> To be done: Retype the part of the forum post on forgotten alien invasions below, from "However, rebooting the" to "is willfully ignorant.".

> Text block:
-- START --
Has it ever been explained why no one ever seems to remember the countless alien invasions of the UK over the past decade? You'd think at some point it'd stop being news.

Moffat explained it (or tried to) during Season 5 with the Cracks. It's the reason Amy had no idea what a Dalek was.
 
Has it ever been explained why no one ever seems to remember the countless alien invasions of the UK over the past decade? You'd think at some point it'd stop being news.

Moffat explained it (or tried to) during Season 5 with the Cracks. It's the reason Amy had no idea what a Dalek was.

However, rebooting the universe at the end of the season undid all the damage the cracks caused, and therefore everyone should remember that stuff again. Conveniently, when it comes to alien life everyone in the Who Universe is willfully ignorant.
-- END --
> Given data:
-- START --
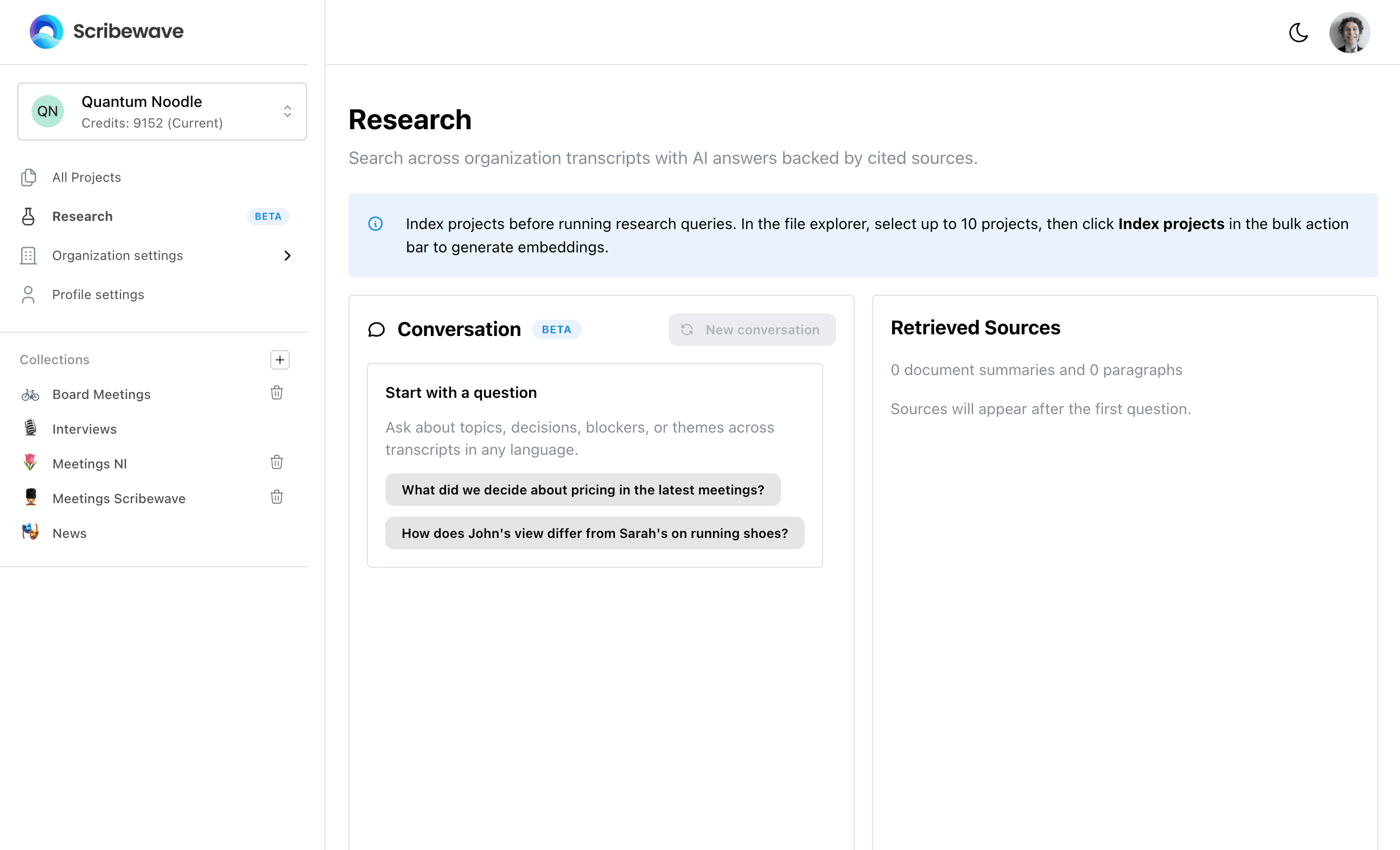Click the News emoji icon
-- END --
> Written answer:
However, rebooting the universe at the end of the season undid all the damage the cracks caused, and therefore everyone should remember that stuff again. Conveniently, when it comes to alien life everyone in the Who Universe is willfully ignorant.